INTELLECTUALS ON COMMUNITY
Best-selling author Francis Fukuyama is bold in proclaiming that history has had a goal that culminates in democratic capitalism. His book The End of History and the Last Man generated a lot of discussion in the intellectual community. He is correct in that the goal of history is democracy and capitalism. In his book Trust: The Social Virtues and the Creation of Prosperity he is also correct in seeing that democracy and capitalism are not enough for a prosperous society. A nation must also have strong religious and ethical values which is what the Founding Fathers of America said and Fukuyama quotes. He is also correct in being on the conservative side and not for big government.
He writes like Adam Smith who praised capitalism in Wealth of Nations and then praised morality in Theory of Moral Sentiments. The two motifs in his book is that democracy and capitalism are the end result of politics and economics, but they can only work if people have good morals, habits and ethics. People want to have freedom to make money, but they also want what he calls "recognition": "The satisfaction we derive from being connected to others in the workplace grows out of a fundamental human desire for recognition.
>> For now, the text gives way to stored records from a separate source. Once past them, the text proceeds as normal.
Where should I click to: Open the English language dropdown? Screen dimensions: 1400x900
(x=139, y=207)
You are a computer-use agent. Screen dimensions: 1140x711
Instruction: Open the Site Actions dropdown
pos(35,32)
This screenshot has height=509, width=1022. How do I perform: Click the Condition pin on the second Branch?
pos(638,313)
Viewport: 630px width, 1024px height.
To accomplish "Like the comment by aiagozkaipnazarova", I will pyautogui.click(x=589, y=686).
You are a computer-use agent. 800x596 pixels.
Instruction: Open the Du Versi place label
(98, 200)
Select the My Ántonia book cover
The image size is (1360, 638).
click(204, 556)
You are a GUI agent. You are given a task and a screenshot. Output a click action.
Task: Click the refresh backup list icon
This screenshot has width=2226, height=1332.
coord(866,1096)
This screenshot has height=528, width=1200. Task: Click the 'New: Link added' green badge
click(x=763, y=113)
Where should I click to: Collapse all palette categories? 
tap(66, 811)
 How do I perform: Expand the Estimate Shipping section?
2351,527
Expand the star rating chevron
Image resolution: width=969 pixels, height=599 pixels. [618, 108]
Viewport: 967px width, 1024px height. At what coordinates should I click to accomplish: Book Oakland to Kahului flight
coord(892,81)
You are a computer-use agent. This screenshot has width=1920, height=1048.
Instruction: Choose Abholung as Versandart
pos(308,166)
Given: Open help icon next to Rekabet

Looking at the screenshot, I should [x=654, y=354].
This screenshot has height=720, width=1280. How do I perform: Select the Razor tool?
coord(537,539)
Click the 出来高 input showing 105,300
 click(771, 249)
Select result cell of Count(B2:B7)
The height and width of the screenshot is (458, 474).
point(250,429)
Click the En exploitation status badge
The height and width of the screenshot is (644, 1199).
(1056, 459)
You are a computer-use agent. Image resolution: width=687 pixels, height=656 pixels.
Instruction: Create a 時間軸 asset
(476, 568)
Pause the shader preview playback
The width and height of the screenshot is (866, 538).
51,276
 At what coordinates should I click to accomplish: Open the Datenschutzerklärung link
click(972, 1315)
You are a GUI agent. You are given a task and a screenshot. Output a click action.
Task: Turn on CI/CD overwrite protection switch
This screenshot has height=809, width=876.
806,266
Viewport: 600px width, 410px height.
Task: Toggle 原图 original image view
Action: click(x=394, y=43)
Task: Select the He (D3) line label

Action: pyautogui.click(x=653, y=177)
As I argued in The End of History and the Last Man, every human being seeks to have his or her dignity recognized by other human beings. Indeed, this drive is so deep and fundamental that it is one of the chief motors of the entire human historical process." He says in the past "kings and princes fought bloody battles with one another for primacy." Now the fight for recognition is in "economic activity" which "represents a crucial part of social life and is knit together by a wide variety of norms, rules, moral obligations, and other habits that together shape the society."
He is against big government and for high standards of morality and ethics: "Over the past generation, economic thought has been dominated by neoclassical or free market economists, associated with names like Milton Friedman, Gary Becker, and George Stigler. The rise of the neoclassical perspective constitutes a vast improvement from earlier decades in this century, when Marxists and Keynesians held sway. We can think of neoclassical economics as being, say, eighty percent correct: it has uncovered important truths about the nature of money and markets because its fundamental model of rational, self-interested human behavior is correct about eighty percent of the time. But there is a missing twenty percent of human behavior about which neoclassical economics can give only a poor account. As Adam Smith well understood, economic life is deeply embedded in social life, and it cannot be understood apart from the customs, morals, and habits of the society in which it occurs. In short, it cannot be divorced from culture."